Redesign global financial system
Nobel-laureate Prof Muhammad Yunus suggested that world leaders now get down to redesigning the global financial system as it crumbled in 2008 amid economic recession.
“The global financial crisis offers world leaders an opportunity to 'retool, redesign and reconceptualise' the system that crumbled in 2008,” said the micro-finance pioneer at the European Development Days function on Thursday.
Prime Minister Sheikh Hasina is leading Bangladesh delegation at the function. She is scheduled to address it today.
Yunus, managing director of Grameen Bank, made the call at an opening-day plenary session titled 'The Response to the Global Economic Downturn', where world leaders and policymakers dealt deeply on the economic crisis and ways out as well as the threats of global climate change.
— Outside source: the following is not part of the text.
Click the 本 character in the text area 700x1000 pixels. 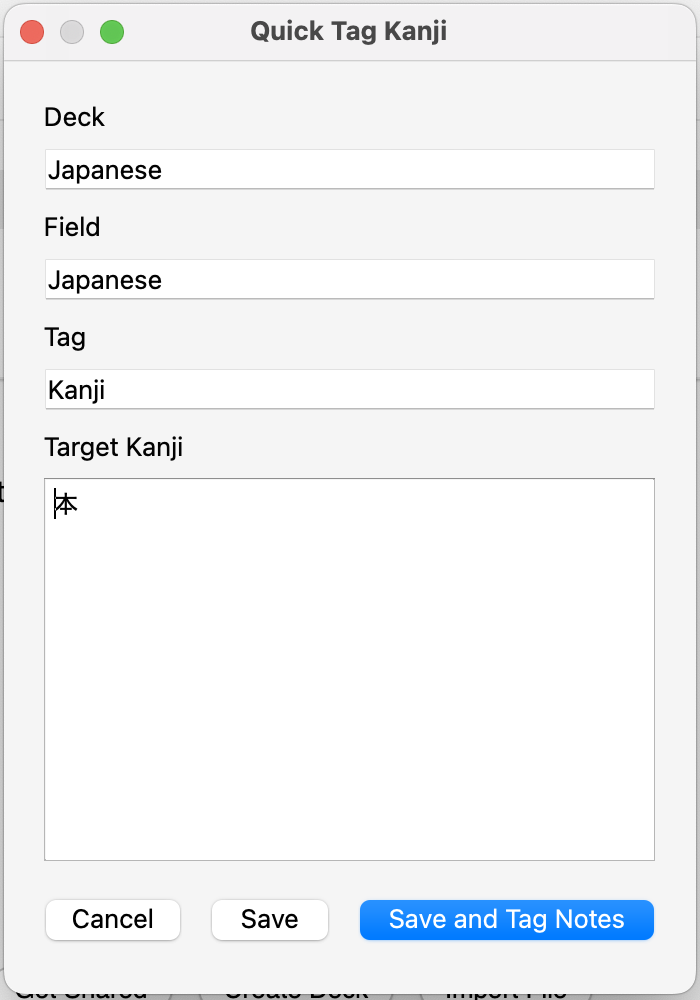[66, 505]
"This is a good chance to redesign the financial system and not just put a band aid on it,” he said, drawing the attention of the world community to the stark reality that two-thirds of the world population is left out.
That is not going to work. “Why not be inclusive?" said the Nobel laureate to underline the imperative that development should be given a human face, the deprived ones be helped out and taken together in the forward march.
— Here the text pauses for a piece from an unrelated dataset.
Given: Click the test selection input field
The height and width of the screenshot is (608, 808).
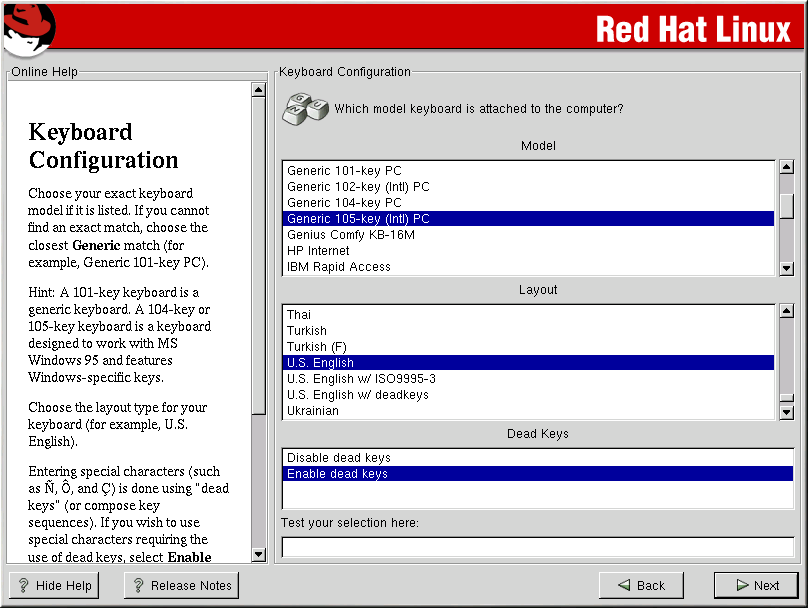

He noted that his Grameen Bank micro-credit scheme for lending to the poor and other similar initiatives show that inclusive projects can be successful.
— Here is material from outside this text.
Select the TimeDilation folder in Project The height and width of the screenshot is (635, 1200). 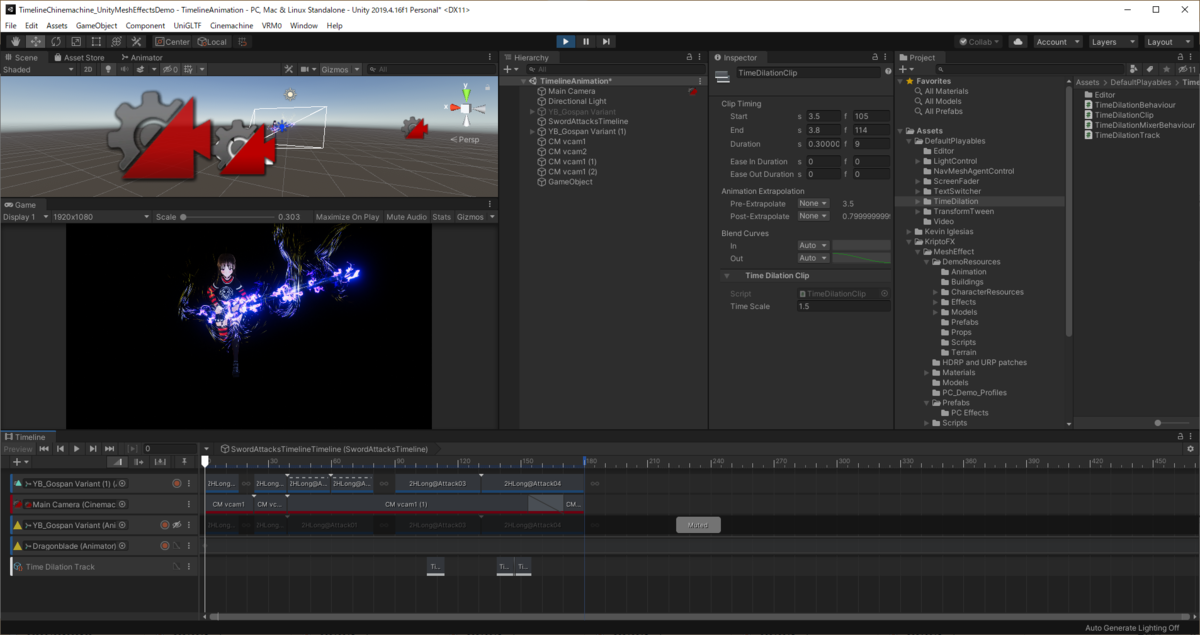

Civil society must be given a greater role in the economic system, Yunus argued. The prevailing model favours profit-driven businesses for many activities, with the government taking responsibility for others. "Why not the people?" he posed another question before his global audience.
European Development Days is an annual forum organised by the European Commission and the country holding the Presidency of the EU--currently Sweden.